Which pets are at risk?
So which of our pets is at most risk of developing arthritis? We used to consider it mainly a disease of elderly large breed dogs, however as our understanding has grown, and with improvements in the recognition of pain, it has become apparent that arthritis is a condition that affects all breeds of dogs. It is also now recognised as being very common and under-appreciated in elderly cats with more than 60% of cats over the age of 12 have arthritic changes present on xrays. This is not to say that arthritis is a given in old age. There are certainly individuals who are at a greater risk of suffering from this painful and debilitating disease.
Number one on this list has to be specific breeds. As with a lot of conditions, breeding has resulted in genetic developmental and conformational abnormalities that massively predispose to arthritis. Breeds such as the Labrador and German Shepherd are prone to hip dysplasia that results in the hip joint not forming properly. Other breeds have been bred so that their legs are shortened and twisted, again resulting in abnormal joints and abnormal forces acting through them. Some may only be small dogs but a lifetime of abnormal wear will still take its toll, especially as our pets are now living longer than ever.
2. Fat Pets
Obesity is the next major issue and one that is becoming more and more of a problem with up to 54% of our dog and 59% of our cat population being overweight or obese. It has been clearly shown that an overweight dog may develop arthritis 3 years earlier than the same dog were it a healthy weight. Overweight cats are 5 times as likely to suffer lameness than healthy weight individuals.
Check out my obesity series to answer the following questions:
3. Prior Joint Damage
Other conditions that make arthritis more likely to develop include previous joint damage such as fractures, joint infection or ligament injury (with cruciate ligament injury in the knee being one of the the most common such issues). Osteochondrosis, which is a joint development abnormality in young growing large breed dogs, will also set up conditions that are ideal for the early onset of arthritis. In these latter cases the most commonly affected joints include the elbow and shoulder. This highlights the fact that arthritis can affect any joint in any leg.

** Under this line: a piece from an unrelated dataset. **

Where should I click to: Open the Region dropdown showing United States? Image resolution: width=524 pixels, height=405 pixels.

Age is perhaps the final massive risk factor. We can’t turn back the clock and with our pet population living for longer than they ever have before more and more individuals are at risk from arthritis.

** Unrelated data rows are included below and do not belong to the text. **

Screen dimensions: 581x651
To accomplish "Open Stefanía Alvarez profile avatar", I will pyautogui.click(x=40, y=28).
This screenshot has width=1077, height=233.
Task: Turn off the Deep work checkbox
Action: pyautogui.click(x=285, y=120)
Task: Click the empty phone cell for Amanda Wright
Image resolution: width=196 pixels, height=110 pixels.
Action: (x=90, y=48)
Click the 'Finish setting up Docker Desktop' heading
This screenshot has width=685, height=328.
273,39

Arthritis: the disease + progression
Now we know who is most likely to get osteoarthritis but how does the disease develop? This is important to consider to help explain the clinical signs that we witness and to help understand the treatment options available. It also helps understand why no single treatment plan is appropriate for every individual and why a treatment plan will need to change with time.

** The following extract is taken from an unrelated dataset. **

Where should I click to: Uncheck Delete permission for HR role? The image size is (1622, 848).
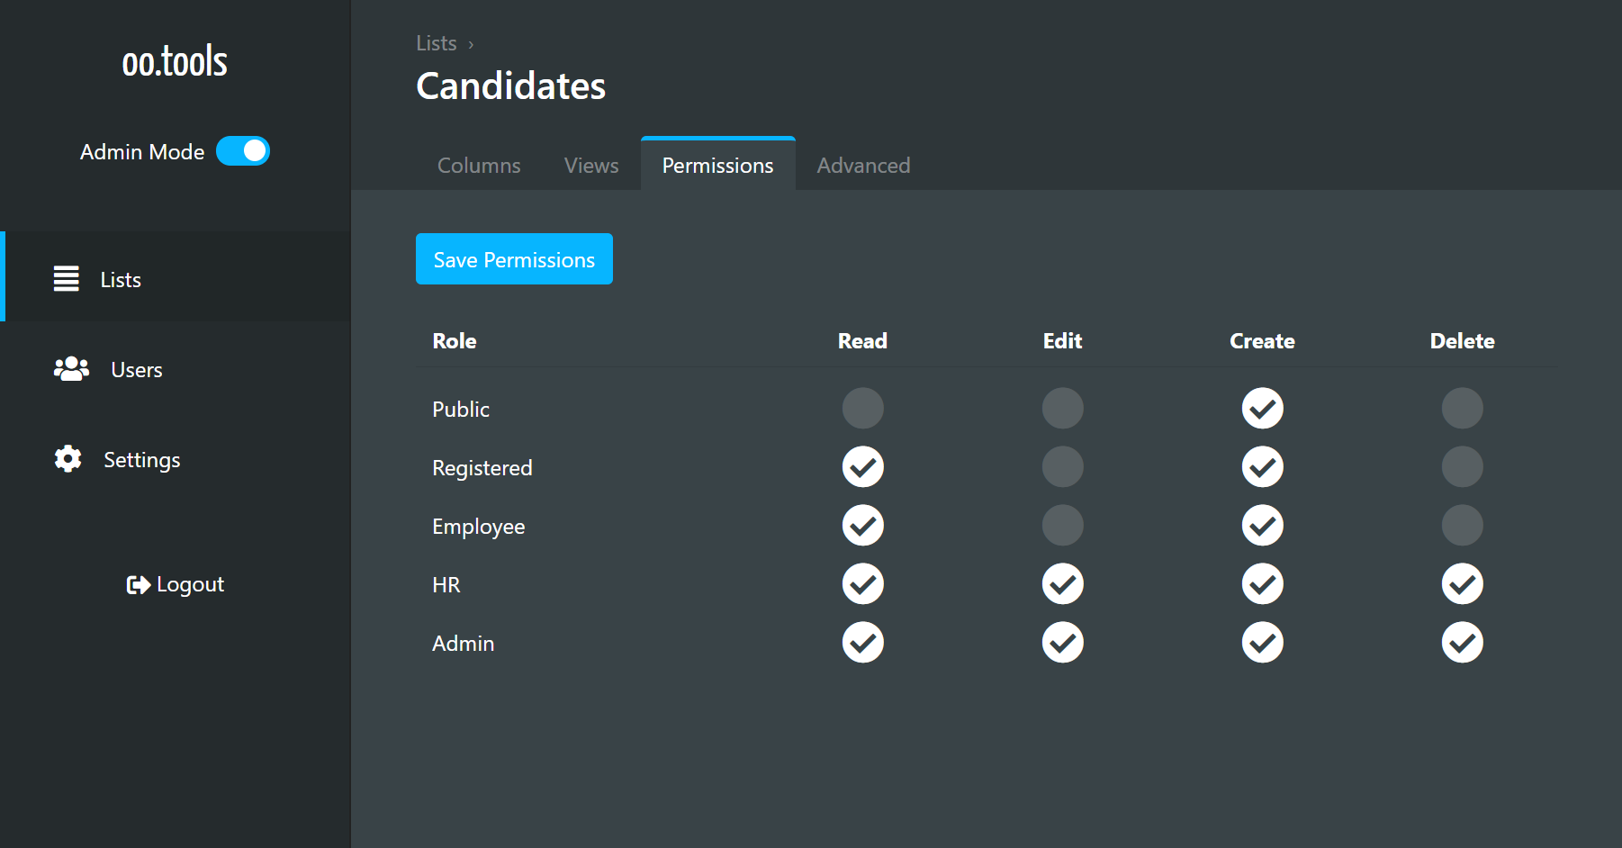click(x=1462, y=584)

A normal joint is made up of bone covered in a layer of cartilage, a smooth substance produced by special cells forming a matrix rich in substances known as proteoglycans and elastin fibres. As well as cartilage a joint is also lined with synovial membrane which produces synovial fluid. This is a clear sticky liquid that acts as a lubricant to the smooth cartilage. This normal joint structure allows smooth, friction free movement.
In the early arthritic joint, the surface of the cartilage becomes disrupted and breakdown of the cartilage matrix structure begins. The cartilage cells try and counteract this breakdown but aren't able to keep up with the damage being done. This breakdown results in cracking erosion and flaking of the cartilage until its full thickness is eroded and the underlying bone becomes exposed.
In response this exposed bone becomes thickened and new bone is formed in an effort to stabilise the joint. This in itself increases the inflammation in a joint resulting in a vicious circle of inflammation, cartilage breakdown, new bone formation and further inflamation. Depending on the underlying or causative problem, this process can be very rapid, taking place in a matter of months, or the process can be very slow progressing over years.
So how do we know our cat or dog has arthritis? Its easy they limp right? Well yes and no. Cats and dogs are different in how they let us know they are in pain so let us consider each in turn. Because they are a little easier to interpret lets start with dogs.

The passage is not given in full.